Every so often a high-toned arthouse director dips a toe into the horror genre and the results are uplifting: You realize vampires and space aliens are subjects too rich to be the sole property of schlockmeisters. That's the case with two new arty genre pictures: Jonathan Glazer's Under the Skin and Jim Jarmusch's Only Lovers Left Alive — both slow, expressionist, non-narrative, the kind of films that drive some people crazy with boredom and put others in their thrall.

Under the Skin is nothing like the satirical novel by Michel Faber it's based on, but it helps to know what the book is about. There's this female alien from a planet of cow-like creatures. First, she has surgery to look like an Earthling, then she drives around Scotland seducing brawny men — who are drugged, castrated, fattened for slaughter and shipped to the home world in pieces. Director Glazer has eliminated every last drop of exposition, so where our protagonist is from and what exactly she's doing is beside the point.

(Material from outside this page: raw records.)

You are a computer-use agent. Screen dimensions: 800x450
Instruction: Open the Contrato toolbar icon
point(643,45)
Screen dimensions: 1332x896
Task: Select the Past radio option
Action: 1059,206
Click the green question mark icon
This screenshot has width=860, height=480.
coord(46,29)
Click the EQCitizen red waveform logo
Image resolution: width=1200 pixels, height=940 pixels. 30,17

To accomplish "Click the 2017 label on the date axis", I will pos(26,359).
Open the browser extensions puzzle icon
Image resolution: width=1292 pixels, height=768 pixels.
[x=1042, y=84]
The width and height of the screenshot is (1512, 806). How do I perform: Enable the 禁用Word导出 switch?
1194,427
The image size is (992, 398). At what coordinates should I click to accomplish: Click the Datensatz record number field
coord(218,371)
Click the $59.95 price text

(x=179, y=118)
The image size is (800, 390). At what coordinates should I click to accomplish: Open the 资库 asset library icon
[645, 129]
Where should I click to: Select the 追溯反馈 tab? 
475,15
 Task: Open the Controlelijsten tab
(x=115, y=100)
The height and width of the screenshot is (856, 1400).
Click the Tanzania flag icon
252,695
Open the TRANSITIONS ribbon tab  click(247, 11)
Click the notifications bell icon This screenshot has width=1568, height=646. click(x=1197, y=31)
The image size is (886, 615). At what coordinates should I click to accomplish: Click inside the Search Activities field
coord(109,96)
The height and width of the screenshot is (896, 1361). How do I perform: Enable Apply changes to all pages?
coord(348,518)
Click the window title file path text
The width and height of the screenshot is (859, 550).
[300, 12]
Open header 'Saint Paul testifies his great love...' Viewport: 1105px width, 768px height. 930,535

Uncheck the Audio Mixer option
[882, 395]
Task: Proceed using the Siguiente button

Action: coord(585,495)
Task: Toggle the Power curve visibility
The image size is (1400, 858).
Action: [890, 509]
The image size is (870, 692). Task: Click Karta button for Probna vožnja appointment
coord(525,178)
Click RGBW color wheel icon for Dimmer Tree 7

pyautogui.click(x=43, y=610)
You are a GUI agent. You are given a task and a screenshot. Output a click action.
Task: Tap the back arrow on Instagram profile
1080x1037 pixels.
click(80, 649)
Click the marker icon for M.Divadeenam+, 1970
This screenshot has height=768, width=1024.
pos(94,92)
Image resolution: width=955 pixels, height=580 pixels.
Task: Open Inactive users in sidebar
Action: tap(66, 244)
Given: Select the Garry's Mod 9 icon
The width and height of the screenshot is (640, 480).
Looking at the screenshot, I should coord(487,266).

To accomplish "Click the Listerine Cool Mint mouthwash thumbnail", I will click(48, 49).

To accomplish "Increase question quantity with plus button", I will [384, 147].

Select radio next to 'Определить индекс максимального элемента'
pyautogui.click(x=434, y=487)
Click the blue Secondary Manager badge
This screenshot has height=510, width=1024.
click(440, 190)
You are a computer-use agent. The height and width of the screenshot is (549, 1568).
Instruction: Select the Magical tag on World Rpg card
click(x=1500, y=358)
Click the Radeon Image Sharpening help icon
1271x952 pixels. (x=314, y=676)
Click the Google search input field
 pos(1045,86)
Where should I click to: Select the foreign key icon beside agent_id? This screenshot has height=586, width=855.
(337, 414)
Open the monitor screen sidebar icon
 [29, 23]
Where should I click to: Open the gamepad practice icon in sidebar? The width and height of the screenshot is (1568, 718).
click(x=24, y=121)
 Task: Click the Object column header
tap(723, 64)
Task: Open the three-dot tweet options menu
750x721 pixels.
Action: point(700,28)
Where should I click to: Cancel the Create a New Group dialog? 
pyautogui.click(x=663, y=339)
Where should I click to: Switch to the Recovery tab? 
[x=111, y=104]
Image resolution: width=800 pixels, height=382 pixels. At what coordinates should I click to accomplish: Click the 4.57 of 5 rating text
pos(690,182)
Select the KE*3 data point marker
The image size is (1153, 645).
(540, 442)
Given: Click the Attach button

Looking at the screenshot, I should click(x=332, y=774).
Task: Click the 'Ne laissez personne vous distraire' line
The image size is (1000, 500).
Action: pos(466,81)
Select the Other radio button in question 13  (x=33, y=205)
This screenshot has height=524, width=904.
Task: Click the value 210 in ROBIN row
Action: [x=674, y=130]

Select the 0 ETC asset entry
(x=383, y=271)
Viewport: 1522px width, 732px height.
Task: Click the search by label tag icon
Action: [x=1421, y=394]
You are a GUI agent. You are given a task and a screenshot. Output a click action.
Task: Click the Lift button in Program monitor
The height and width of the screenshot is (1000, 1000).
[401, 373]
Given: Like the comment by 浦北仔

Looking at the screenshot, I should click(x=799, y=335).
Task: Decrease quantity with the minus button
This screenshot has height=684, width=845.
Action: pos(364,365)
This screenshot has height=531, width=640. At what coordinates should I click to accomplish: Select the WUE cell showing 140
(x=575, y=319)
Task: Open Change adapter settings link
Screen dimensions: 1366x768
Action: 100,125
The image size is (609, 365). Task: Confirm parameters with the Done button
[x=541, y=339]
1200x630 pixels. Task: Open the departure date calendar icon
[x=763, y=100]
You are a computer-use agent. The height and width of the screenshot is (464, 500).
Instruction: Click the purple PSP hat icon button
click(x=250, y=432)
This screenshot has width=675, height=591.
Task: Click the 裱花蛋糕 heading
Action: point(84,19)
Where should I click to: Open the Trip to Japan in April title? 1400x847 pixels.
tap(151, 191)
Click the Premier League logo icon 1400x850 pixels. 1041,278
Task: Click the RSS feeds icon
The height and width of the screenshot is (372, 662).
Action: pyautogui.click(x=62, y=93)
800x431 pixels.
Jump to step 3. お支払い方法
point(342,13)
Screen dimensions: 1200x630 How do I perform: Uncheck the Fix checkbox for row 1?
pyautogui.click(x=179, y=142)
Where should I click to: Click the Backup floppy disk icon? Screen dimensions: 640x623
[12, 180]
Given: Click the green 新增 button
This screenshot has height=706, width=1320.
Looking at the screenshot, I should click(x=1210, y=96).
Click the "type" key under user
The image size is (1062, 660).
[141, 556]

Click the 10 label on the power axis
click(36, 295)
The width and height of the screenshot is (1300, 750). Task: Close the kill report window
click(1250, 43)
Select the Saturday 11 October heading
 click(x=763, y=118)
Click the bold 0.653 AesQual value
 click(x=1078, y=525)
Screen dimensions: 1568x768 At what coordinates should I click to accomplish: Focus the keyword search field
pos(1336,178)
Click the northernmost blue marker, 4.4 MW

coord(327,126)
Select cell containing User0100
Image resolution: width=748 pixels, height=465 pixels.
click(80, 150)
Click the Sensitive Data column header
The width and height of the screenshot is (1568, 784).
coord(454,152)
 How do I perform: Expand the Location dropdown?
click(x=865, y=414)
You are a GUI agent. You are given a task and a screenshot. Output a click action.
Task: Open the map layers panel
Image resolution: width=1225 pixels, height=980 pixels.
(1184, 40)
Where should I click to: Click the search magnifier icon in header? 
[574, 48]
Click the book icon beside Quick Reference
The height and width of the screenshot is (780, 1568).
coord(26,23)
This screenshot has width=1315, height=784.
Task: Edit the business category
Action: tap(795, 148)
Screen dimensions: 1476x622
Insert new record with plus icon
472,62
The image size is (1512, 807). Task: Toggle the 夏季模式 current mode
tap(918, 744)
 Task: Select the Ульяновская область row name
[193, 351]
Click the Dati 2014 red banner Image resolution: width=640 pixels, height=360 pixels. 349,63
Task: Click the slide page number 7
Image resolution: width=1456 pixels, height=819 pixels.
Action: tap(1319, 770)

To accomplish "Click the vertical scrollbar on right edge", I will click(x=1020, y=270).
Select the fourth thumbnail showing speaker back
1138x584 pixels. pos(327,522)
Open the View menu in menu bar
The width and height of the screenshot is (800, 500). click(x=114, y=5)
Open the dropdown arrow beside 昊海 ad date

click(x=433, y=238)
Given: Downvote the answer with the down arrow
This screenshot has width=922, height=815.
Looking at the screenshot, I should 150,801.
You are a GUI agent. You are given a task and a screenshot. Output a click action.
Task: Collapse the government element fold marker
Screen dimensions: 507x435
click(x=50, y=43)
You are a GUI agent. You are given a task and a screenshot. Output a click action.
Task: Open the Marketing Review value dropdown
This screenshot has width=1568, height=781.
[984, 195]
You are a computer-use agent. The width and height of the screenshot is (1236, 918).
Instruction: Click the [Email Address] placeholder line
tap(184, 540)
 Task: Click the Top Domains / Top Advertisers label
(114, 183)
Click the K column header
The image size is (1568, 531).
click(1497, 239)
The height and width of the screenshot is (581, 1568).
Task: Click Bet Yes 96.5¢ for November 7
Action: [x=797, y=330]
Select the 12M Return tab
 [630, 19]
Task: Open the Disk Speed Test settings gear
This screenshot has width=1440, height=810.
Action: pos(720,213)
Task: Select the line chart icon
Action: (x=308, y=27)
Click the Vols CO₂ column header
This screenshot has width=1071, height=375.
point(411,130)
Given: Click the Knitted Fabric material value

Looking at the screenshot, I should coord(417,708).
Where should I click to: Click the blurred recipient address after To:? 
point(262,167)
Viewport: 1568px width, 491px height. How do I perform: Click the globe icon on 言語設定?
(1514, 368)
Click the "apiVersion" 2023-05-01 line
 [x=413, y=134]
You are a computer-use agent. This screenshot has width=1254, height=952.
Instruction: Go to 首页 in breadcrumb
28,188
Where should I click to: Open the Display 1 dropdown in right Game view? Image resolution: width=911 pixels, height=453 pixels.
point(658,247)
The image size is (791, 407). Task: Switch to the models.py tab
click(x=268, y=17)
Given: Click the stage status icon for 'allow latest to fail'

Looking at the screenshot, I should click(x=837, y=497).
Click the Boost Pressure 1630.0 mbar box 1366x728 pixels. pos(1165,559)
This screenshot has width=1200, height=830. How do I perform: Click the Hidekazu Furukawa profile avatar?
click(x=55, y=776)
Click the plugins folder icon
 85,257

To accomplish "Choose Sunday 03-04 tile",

Instead, we get a creepy-crawly, near-abstract meditation on a woman's estrangement from her body.

Scarlett Johansson plays the alien. In the first scenes, she slips on a shaggy wig and a dead woman's clothes, adopts an English accent, and cruises Scotland enticing hitchhikers into a darkened building, where the world turns inky black and milky white. In near-silhouette, she doffs her clothes and draws these men into a pool of ... I don't know. Something oozy. The closer they get to her, the more they seem to dissolve. Occasionally, a black-clad motorcyclist rumbles by to make off with a body ... it's all very vague. Composer Mica Levi's quivering, atonal strings saw your eardrums; the soundtrack teems with blips and squeaks and a babble of human voices.

Many critics have rhapsodized over Under the Skin, but there's a touch of Emperor's New Clothes Syndrome — it's not that great. It's monotonous, and there were times I wished I could go out for a double — make that triple — espresso.

But the film picks up when the alien encounters a man with severe deformities. To loosen him up, she tells him he has beautiful hands; and when he asks her, on the verge of coupling, if this is a dream, she tells him it is and seems to mean it in the kindest way. After that, her formerly dead eyes signal a longing for connection; she regards her body — especially her private parts — with curiosity and wonder. The incendiary finale is shocking: You might not realize until then how much this depersonalized tone poem has gotten under your skin.